In a child support case in which a man challenged the decision by his son’s mother to quit her job as a doctor to stay at home with her children, the Indiana Court of Appeals found she had just cause to do so based on the sons’ special needs.

Tracy Barber appealed the modification of the child support order entered in Kentucky regarding his son, S.B., born in 1999 while he was married to Amy Henry. Henry is now married to Dr. Dan Henry, and they have a son together. She also has a son from a prior marriage, and all three sons have special needs requiring therapy and services. S.B. and B.H, her youngest, have been diagnosed with autism spectrum disorder. Her middle son, C.R., has attention deficit hyperactivity disorder.

In 2014, S.B. pleaded guilty following an incident involving a family member of his father’s and was required under probation terms to not contact the victim or the victim’s family until they had received counseling. S.B. was also on house arrest for a time after the incident and could not be left alone with any children or his siblings.

Based on these terms, as well as the children’s constant therapy and doctor appointments, Henry cut down the hours she worked as a doctor until she decided she had to stay home to care for the children. Her husband also changed jobs, which meant a pay cut, in order to spend more hours with the family.

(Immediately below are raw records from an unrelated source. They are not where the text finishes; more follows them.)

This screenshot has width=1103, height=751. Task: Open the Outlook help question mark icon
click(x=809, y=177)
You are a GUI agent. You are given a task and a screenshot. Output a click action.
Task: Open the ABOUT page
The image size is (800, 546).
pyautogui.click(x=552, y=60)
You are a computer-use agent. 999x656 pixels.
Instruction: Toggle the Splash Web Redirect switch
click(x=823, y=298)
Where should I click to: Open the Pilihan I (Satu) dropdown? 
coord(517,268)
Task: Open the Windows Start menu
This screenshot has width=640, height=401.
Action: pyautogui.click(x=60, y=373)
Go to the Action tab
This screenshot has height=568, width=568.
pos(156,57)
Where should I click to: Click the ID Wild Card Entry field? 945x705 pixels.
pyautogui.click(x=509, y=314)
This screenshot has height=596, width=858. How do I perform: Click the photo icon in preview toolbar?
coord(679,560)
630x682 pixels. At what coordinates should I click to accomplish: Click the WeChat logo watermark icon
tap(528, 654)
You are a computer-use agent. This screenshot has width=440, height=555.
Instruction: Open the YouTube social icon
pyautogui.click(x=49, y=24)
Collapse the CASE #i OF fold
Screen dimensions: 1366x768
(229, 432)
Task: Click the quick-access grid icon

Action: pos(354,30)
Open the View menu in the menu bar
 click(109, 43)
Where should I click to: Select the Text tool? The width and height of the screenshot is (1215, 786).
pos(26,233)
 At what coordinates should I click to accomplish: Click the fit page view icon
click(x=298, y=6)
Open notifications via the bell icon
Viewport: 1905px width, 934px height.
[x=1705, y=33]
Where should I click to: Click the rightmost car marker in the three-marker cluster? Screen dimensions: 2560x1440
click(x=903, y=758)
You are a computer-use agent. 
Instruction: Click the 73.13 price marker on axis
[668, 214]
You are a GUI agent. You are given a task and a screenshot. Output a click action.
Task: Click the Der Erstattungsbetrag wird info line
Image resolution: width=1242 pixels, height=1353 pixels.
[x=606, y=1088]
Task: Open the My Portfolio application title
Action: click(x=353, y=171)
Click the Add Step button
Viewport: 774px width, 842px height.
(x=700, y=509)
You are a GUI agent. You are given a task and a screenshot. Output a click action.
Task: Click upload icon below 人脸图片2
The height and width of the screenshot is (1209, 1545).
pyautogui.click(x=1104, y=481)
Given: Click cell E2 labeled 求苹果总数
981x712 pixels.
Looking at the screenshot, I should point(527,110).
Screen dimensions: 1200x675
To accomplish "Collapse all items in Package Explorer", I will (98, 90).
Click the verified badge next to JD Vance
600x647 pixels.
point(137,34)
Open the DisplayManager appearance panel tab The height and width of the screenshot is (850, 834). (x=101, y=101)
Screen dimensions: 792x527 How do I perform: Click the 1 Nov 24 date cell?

Henry sought a protective order after Barber contacted his son by text message before Barber had completed therapy services. That protective order later was withdrawn and the court only ruled on Henry’s request for reimbursement of half of S.B.’s legal expenses. The judge ruled Barber should pay Henry more than $14,000 in those expenses, and altered his child support obligation from $230 a month to $262 a week.

Barber claimed the trial court abused its discretion in calculating Henry’s income at minimum wage when she is a doctor but chooses to stay home with her children. But the judges in Tracy K. Barber v. Amy Henry, 87A01-1510-JP-1639, concluded she was unemployed for just cause and was not trying to skirt any child support obligations. Mother’s life revolves around her three minor sons and their therapy, and is focused on getting them the best care she can give them so they may each reach their full potential. It is not our function to ‘force parents to work to their full economic potential or make their career decisions based strictly upon the size of potential paychecks,’” Judge Patricia Riley wrote, quoting Matter of Paternity of Buehler, 576 N.E.2d at 1356 (Ind. Ct. App. 1991).

The judges found the Indiana court could order him to reimburse Henry for certain expenses related to S.B.’s criminal case, pointing out he agreed with the terms of the partial agreed order. But the judges ordered the case back to the trial court to recalculate how much Barber should pay. Henry submitted the amount of attorney fees of $14,018 but did not provide any details. The trial court should determine how much of that amount can be attributed to the protective order petition Henry originally filed.